> Exercise details: Please repeat, exactly as they stand, the line containing "The width and" and the lines after it through the final line of the listing below, minus pictures.

> Records provided:
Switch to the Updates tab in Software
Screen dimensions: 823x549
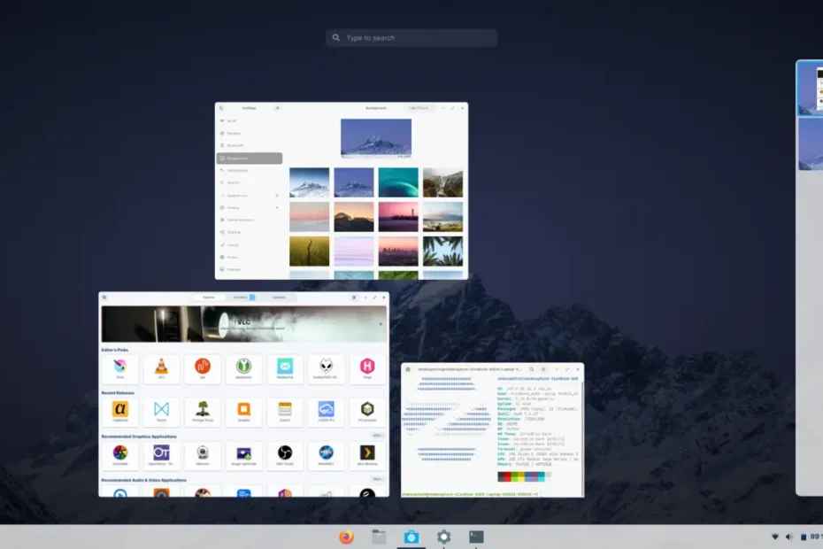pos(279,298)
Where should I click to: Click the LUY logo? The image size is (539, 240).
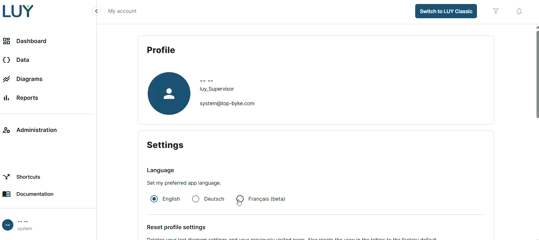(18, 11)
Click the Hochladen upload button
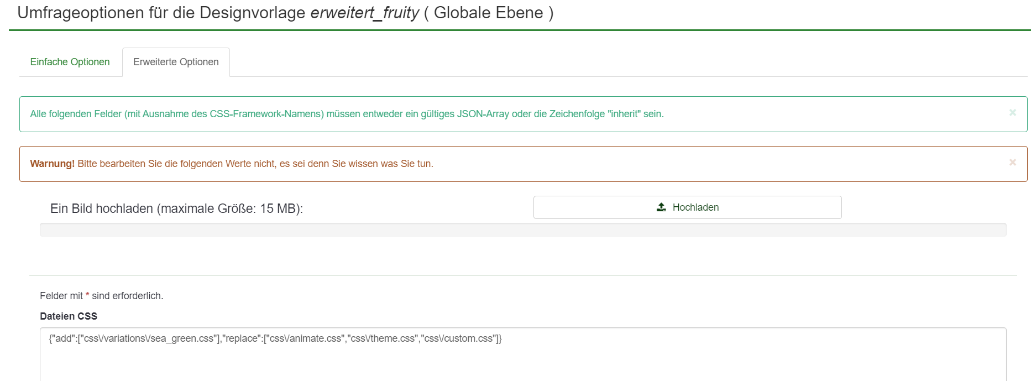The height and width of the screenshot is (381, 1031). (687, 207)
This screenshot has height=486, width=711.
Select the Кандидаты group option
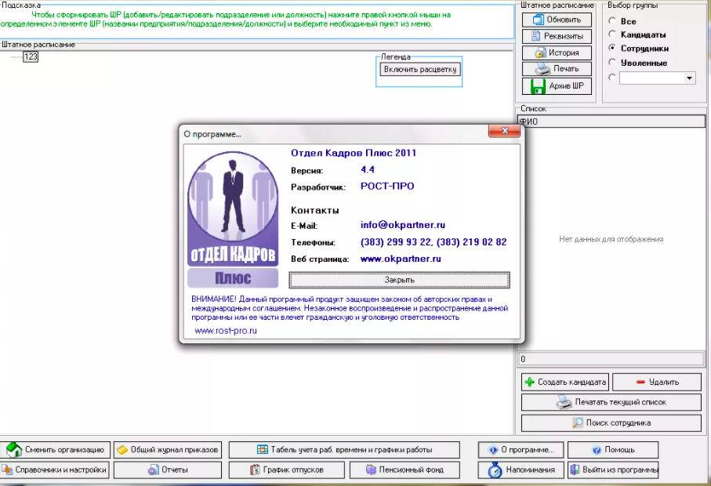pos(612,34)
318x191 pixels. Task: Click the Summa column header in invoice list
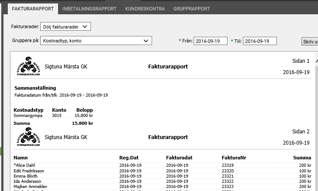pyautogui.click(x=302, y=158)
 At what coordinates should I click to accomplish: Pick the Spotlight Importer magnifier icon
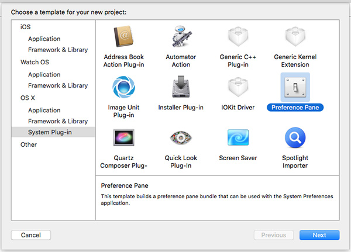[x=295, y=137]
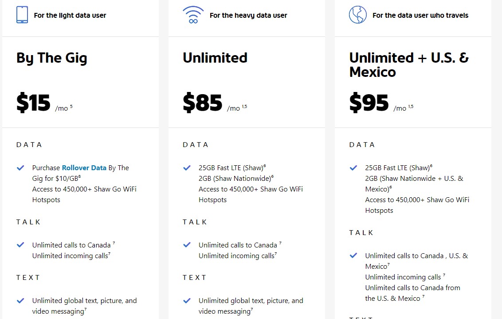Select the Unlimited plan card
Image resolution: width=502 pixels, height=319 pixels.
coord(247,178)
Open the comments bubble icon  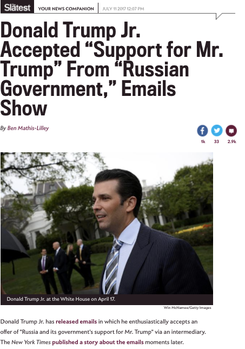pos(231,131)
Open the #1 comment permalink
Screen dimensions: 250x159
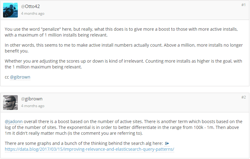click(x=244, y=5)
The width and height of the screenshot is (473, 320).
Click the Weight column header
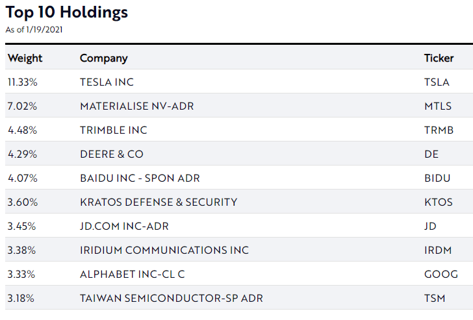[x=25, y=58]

> Exercise result:
The width and height of the screenshot is (473, 320).
Click the Weight column header
[x=25, y=58]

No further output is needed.